Christmases were good, as were harvesttimes, corn shuckings, and hog killings. And most all Saturday nights were fine. Folks would clap and frolic to the fiddling and dance long into the moonlight. When things got quieter Aunt Esther would tell tales of magic, ghosts, and talking animals. No, things weren’t bad. But in the 1840s in that region of Virginia the tobacco economy faltered and times got harder. Some years back Elijah’s father had been sold to an Alabama cotton farmer. Massa Bennet hated to do it, but had to do it.
It was Caleb’s twelfth birthday too. Caleb was the massa’s son. Stories were still told of that magical evening in early spring when the two boys were born, one up in the massa’s house, the other down in the slave quarters. For the first seven or eight years they’d played together, even learned their letters and numbers together. Elijah had a quick mind, and their shared birthday meant he’d always be treated specially. But things seemed very different now. For Elijah it probably began the day his father was sold. His mother Anna called it “de saddes’ thing dat ever happen to me.”

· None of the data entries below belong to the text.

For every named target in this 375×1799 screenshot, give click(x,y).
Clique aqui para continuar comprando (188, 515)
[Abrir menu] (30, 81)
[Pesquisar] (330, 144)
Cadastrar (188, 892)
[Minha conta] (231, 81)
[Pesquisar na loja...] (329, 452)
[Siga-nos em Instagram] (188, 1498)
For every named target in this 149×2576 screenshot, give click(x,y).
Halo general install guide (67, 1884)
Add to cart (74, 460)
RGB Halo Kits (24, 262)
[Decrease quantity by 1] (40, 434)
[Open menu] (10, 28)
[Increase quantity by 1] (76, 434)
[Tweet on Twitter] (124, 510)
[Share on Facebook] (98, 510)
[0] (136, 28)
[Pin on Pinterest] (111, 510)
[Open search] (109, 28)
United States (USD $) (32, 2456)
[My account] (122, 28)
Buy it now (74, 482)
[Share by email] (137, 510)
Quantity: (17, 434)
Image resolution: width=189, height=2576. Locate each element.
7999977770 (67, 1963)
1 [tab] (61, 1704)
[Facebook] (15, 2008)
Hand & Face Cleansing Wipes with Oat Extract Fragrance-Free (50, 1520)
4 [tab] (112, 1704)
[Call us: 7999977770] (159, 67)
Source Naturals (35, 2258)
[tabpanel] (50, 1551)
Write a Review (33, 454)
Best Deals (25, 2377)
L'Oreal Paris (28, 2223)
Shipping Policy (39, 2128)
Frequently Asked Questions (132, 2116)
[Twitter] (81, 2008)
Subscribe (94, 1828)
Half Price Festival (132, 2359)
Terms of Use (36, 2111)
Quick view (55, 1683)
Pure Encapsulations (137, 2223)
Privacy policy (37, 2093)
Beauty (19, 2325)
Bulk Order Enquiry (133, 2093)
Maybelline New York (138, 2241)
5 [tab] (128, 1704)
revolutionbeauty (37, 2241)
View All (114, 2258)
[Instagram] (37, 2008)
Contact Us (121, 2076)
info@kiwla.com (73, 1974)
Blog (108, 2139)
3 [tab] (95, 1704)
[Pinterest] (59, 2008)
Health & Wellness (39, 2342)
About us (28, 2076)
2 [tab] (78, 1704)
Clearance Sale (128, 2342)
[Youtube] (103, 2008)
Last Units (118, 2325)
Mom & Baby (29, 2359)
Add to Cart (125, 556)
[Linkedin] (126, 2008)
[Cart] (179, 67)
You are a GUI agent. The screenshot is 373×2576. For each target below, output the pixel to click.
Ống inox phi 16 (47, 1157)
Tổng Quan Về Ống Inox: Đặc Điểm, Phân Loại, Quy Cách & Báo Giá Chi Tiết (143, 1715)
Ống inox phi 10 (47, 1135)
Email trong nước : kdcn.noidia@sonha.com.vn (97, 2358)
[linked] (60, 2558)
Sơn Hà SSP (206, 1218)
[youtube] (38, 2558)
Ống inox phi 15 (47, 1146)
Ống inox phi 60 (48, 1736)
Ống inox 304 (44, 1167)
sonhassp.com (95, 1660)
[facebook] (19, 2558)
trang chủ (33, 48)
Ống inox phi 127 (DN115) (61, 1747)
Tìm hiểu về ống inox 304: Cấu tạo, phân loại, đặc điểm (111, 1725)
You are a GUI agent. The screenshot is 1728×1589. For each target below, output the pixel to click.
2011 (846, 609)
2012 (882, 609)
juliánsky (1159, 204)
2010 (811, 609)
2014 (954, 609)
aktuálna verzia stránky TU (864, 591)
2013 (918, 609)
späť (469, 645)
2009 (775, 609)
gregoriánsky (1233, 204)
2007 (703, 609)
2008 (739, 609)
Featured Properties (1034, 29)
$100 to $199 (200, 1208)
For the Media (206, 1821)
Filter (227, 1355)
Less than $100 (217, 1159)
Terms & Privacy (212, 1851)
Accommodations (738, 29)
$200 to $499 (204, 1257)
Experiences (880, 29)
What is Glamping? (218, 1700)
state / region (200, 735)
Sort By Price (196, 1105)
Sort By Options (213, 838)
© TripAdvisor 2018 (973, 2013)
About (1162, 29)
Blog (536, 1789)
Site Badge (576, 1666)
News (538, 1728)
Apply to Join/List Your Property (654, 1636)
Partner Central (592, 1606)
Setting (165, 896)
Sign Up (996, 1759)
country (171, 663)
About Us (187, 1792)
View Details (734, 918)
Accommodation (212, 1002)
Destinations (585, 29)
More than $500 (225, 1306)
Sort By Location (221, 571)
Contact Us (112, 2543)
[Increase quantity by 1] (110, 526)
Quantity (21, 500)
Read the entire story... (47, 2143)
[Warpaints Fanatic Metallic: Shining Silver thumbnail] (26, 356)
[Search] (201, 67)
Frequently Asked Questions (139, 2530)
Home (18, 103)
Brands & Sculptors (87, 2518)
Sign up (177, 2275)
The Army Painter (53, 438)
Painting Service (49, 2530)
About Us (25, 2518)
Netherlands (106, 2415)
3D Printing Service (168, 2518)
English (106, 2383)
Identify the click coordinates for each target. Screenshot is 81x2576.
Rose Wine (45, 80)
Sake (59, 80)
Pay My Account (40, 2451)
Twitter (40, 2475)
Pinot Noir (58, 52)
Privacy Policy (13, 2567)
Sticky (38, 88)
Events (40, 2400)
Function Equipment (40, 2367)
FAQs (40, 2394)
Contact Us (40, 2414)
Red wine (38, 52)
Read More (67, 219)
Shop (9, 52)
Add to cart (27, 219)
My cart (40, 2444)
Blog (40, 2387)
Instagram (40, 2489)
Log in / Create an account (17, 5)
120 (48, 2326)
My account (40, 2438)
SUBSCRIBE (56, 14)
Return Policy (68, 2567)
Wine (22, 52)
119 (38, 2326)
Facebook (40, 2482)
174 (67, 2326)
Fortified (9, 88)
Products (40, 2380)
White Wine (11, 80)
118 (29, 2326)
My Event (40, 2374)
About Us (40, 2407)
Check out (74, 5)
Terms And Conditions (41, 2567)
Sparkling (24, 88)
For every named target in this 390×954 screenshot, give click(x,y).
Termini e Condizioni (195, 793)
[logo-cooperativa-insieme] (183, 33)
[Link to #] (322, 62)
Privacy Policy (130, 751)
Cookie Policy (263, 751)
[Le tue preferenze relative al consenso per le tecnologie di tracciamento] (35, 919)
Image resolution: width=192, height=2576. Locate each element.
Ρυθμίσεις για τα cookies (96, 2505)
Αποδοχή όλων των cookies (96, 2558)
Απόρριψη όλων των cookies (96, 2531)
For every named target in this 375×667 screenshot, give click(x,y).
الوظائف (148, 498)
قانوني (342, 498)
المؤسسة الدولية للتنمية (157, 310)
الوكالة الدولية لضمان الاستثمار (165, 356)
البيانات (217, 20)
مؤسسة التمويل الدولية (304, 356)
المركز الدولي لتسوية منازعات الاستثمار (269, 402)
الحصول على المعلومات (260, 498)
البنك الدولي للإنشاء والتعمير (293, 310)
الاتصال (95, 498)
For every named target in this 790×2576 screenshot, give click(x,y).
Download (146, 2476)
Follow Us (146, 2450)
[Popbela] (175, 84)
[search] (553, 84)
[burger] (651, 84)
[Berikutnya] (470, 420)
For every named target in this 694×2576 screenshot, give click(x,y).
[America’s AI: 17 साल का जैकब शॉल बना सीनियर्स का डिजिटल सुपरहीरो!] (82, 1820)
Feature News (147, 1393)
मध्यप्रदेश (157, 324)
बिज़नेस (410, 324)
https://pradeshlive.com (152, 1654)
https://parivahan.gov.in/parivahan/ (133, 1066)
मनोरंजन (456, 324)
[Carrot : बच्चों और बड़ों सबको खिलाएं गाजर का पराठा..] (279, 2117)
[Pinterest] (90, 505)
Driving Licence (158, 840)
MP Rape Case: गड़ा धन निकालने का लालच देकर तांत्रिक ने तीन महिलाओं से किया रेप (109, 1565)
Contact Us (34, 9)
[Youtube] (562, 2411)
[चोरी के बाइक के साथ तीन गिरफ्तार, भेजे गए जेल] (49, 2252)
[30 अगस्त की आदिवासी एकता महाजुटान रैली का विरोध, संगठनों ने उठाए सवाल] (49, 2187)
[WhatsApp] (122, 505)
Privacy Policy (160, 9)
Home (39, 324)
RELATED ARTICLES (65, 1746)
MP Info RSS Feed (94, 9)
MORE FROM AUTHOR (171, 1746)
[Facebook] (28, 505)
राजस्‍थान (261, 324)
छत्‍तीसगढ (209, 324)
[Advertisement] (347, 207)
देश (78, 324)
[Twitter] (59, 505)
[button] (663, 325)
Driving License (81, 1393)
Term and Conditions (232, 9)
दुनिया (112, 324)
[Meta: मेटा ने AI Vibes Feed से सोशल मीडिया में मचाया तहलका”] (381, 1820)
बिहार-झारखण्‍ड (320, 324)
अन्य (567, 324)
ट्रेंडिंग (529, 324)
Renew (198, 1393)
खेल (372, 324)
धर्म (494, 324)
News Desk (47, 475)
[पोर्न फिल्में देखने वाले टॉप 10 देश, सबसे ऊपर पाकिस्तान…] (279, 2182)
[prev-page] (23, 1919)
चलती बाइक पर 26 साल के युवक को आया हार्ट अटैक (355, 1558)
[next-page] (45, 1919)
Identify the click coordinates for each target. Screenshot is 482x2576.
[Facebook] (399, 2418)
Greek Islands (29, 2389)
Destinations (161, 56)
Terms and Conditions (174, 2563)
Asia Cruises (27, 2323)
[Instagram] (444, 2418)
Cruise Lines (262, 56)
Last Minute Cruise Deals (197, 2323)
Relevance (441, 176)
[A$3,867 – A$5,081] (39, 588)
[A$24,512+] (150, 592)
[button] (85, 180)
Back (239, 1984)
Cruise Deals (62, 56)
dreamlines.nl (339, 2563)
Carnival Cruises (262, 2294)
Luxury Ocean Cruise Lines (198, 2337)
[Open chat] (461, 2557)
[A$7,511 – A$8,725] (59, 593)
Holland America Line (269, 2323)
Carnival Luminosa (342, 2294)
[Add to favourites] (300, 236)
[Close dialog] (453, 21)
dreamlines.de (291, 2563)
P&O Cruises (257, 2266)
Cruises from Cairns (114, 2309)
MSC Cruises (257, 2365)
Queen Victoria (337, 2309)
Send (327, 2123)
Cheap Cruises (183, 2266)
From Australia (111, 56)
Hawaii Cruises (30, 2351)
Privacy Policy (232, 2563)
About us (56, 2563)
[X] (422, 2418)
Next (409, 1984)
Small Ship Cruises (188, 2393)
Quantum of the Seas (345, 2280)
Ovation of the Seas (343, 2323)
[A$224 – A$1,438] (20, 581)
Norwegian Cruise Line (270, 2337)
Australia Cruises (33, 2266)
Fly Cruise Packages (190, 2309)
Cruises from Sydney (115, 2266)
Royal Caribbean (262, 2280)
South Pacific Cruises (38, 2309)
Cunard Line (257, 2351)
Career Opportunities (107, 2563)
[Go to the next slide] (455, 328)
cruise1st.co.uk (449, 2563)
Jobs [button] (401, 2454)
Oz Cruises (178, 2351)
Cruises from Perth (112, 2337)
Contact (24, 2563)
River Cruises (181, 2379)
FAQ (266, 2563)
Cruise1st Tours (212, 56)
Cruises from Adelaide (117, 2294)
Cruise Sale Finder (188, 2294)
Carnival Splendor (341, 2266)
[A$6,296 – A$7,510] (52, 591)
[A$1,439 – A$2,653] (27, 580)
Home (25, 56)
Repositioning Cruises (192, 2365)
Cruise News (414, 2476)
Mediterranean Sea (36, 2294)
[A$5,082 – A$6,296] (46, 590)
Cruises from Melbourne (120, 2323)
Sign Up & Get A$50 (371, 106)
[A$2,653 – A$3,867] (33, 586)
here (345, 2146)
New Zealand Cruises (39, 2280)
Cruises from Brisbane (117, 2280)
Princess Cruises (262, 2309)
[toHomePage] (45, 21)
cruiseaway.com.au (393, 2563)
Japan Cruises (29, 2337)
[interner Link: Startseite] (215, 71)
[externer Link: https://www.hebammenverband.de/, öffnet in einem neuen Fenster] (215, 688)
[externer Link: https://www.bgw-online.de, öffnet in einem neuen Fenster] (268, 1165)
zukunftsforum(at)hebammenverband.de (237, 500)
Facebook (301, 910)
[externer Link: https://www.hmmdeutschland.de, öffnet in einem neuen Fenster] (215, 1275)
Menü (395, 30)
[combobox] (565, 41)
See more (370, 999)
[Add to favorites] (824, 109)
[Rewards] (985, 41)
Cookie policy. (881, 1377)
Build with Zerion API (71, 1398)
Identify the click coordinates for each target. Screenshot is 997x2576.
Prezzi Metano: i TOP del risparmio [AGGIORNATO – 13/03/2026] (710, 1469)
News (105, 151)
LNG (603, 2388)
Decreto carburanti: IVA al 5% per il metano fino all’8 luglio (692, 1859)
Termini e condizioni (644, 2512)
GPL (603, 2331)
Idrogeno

It was also Sunday, and things were all astir on the estate for that morning Caleb would be doing his first public scripture reading at church. He’d march to the lectern in his Sunday finest, and if Elijah chose to go, he’d watch it all silently from up in the gallery. If he chose to go. Caesar and January—two slave boys a little older than him—wouldn’t be going. They didn’t care much for the massa’s church. Most Sundays they’d take off for the woods to gamble, fight, drink, and generally break the Sabbath.
Elijah still didn’t know what he’d do as morning rustled around him. He liked Caleb. There were too many memories of midnight visits to apple orchards not to think fondly of his friend. But it wasn’t the same anymore. Caleb had taken to being called Massa Caleb, and some days he was now left to mind the help. He seemed very white, and Elijah felt very black—like he’d feel in church. If he went.
He’d heard all the sermons about slaves submitting themselves to their masters. He’d been told, often enough and clearly enough, that some are meant to be masters and some are meant to be slaves. Some are born with the mark of Cain and on them rests the curse of Ham. The Good Book says so, he’d been told. Abraham, Isaac, and Jacob all had slaves. So had Job. It’d always been that way; there had been masters and slaves since the dawn of time. And since it’d always been that way, that’s the way it always ought to be. God so ordained it, he’d been told.
Elijah rolled over and went back to sleep. Maybe later he’d look up Caesar and January.
I tell this story so that more and more voices will arise in the church to challenge all such patterns of subordination and the misuses of Scripture upon which they depend.